ほんじつ7月6日は「零戦の日」。
1939年のこの日、日本軍が零式艦上戦闘機、略して零戦(ぜろせん/れいせん)の初めての試験飛行をおこなった。
この戦闘機が制式採用された 1940年(昭和15年)は皇紀では 2600年にあたり、その下2桁が「00」だったことから、機体の名称は「零式」となった。
ゼロ戦は軽量化を徹底的に追求し、それを極めた機体で、最高速度は時速 530キロ、航続距離は 3000キロだった。(このへんの性能は参照する資料によって若干違う)。
優れた運動性能と重武装を誇り、ゼロ戦は当時の世界では最高レベルのスペックをもっていた。
ただ、ゼロ戦はある意味、攻撃に特化した戦闘機で、防御力は「ない!」と言っていいほど低かったらしい。
発想としては、「痛いのは嫌なので防御力に極振りしたいと思います。」のまさに反対。
ゼロ戦は攻撃力に“極振り”した戦闘機で、アメリカやイギリス軍の戦闘機や爆撃機などを次々と撃墜し、空では「無双状態」だった。
1942年6月におこなわれたミッドウェー海戦で、日本軍は4隻の空母を失って惨敗したが、空の戦いでは、ゼロ戦は米軍機 120機のうち 80機を撃墜し、大勝利を収める。
アメリカ航空隊のある軍人は、「編隊を丸ごと一つ、壊滅させられてしまった。一機をのぞいて、すべて撃ち落されてしまったのだ」と絶句したという。
米軍では、「ゼロ戦を見つけたら逃げろ」「ドッグファイトをするな」という指示まで出された。
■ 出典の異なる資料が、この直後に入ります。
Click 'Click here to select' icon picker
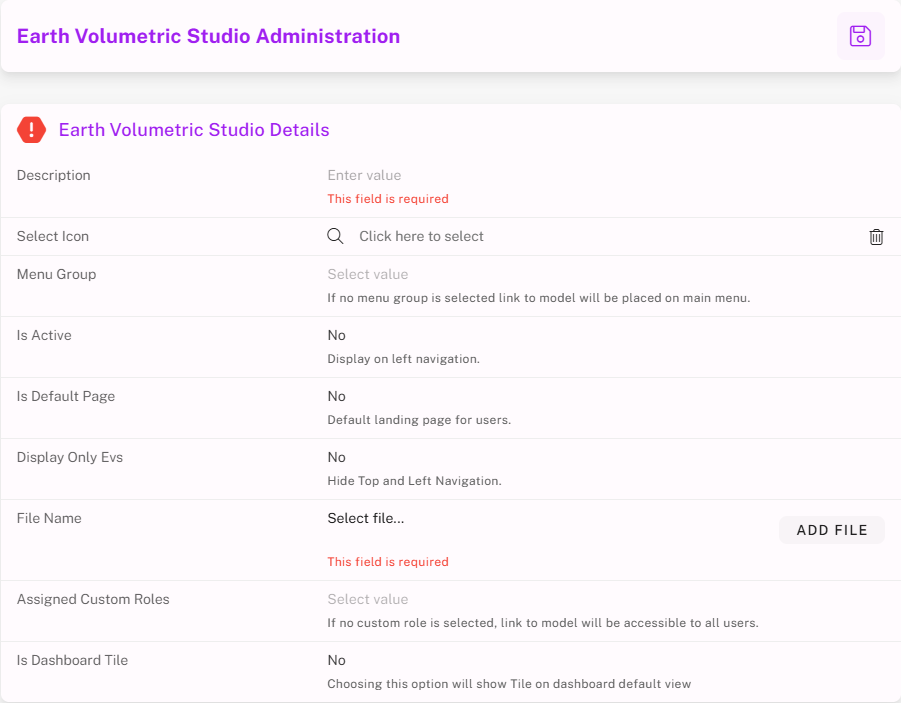Screen dimensions: 901x703 click(x=421, y=236)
戦闘機どうしの空中戦では、敵機の後ろに回りこみ、機関銃で撃墜することが一般的。
その様子は、犬と犬がしっぽを追いかける姿に似ていることから、ドッグファイトと言われるようになった。
そんな「世界最強」の戦闘機が、なんで結局は米軍に負けたのか?
零戦三二型
米軍は不時着したゼロ戦を回収し、これを徹底的に分析して弱点を突きとめることに成功し、対ゼロ戦用の戦闘機F6Fヘルキャットを開発して実勢に投入した。
そして、ゼロ戦用の戦法もあみだしたという。
二機一組で「零戦」一機に対抗する方法(サッチ・ウィーブ戦法)が採用され、それを頑なに守った。さしもの「零戦」も急速に消耗し、その補充は困難になった。
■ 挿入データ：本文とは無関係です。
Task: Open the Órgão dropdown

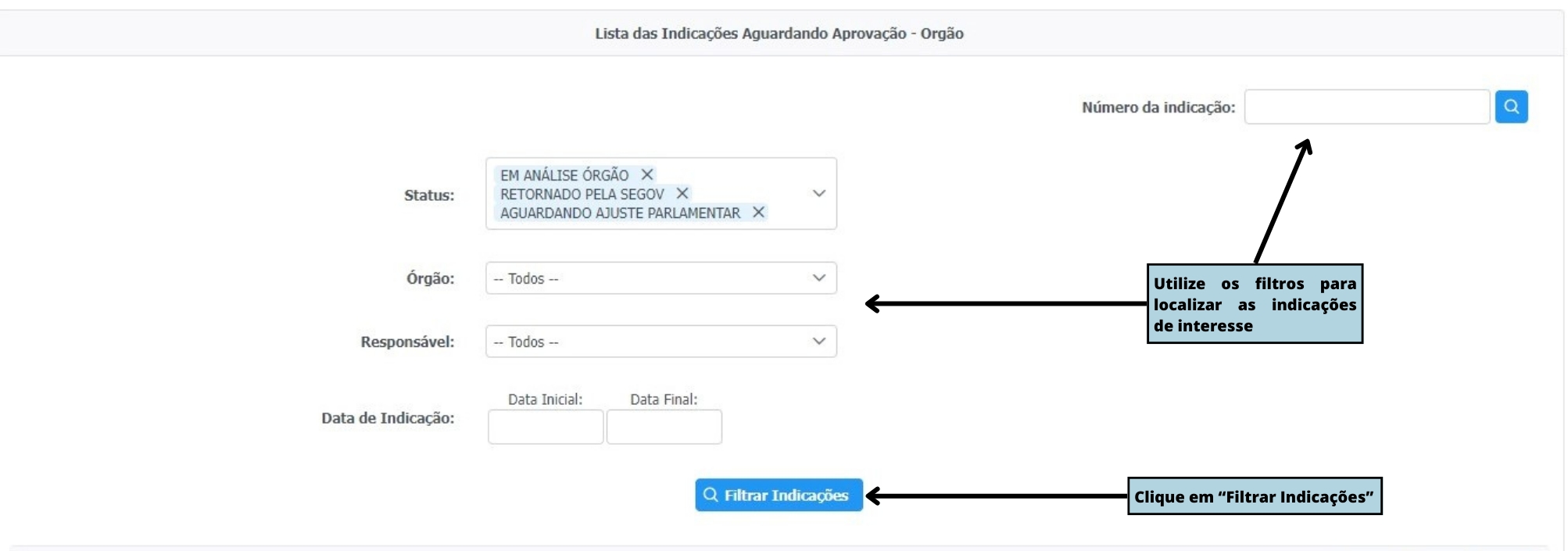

「失敗の本質 (ダイヤモンド社. Kindle 版) 戸部 良一; 寺本 義也; 鎌田 伸一; 杉之尾 孝生; 村井 友秀; 野中 郁次郎」
ゼロ戦は「軽さ」を追求した戦闘機で、軽量な超々ジュラルミンを使っていた。それは特殊な素材で、入手や加工がとても難しかったため、ゼロ戦を効率的に大量生産することはできなかった。
一方、米軍ではヘルキャットの大量生産が確立されて、ゼロ戦一機に対し、それが二機同時に襲いかかってきた。
日本の国力では、生産力と兵力でアメリカにはかなわない。
日本軍では優秀なベテラン・パイロットがどんどんいなくなり、戦闘機のパイロットの質でも差がつきはじめる。
こうして戦争が長引くにつれて、ゼロ戦の優位性は失われていき、1944年になると防戦一方になったという。
結局、質では量に勝てなかった。
これは、日本がアメリカに敗北した理由と同じだ。
> 結局、質では量に勝てなかった。
> これは、日本がアメリカに敗北した理由と同じだ。
それはその通りだと思います。米軍のグラマンは、大型エンジンを搭載してゼロ戦が上昇しきれないほどの高空を飛び、パイロットの命を守る「防弾鉄板」を操縦席の周りに備えていました。
日米での工業生産力の差は太平洋戦争では決定的でした。そのことを思い知らされたからこそ、戦後の日本は工業力強化に邁進し、現在の経済力を築き上げたのだと思います。
でも「質より量」の考えにこだわった米国も、その考え方だけでは万全ではないことを戦後に思い知らされます。それが例えばベトナム戦争です。旧ソ連にとってのアフガン戦争も同じです。
アメリカはベトナムから撤退する未来が見えていなかったでしょうねえ。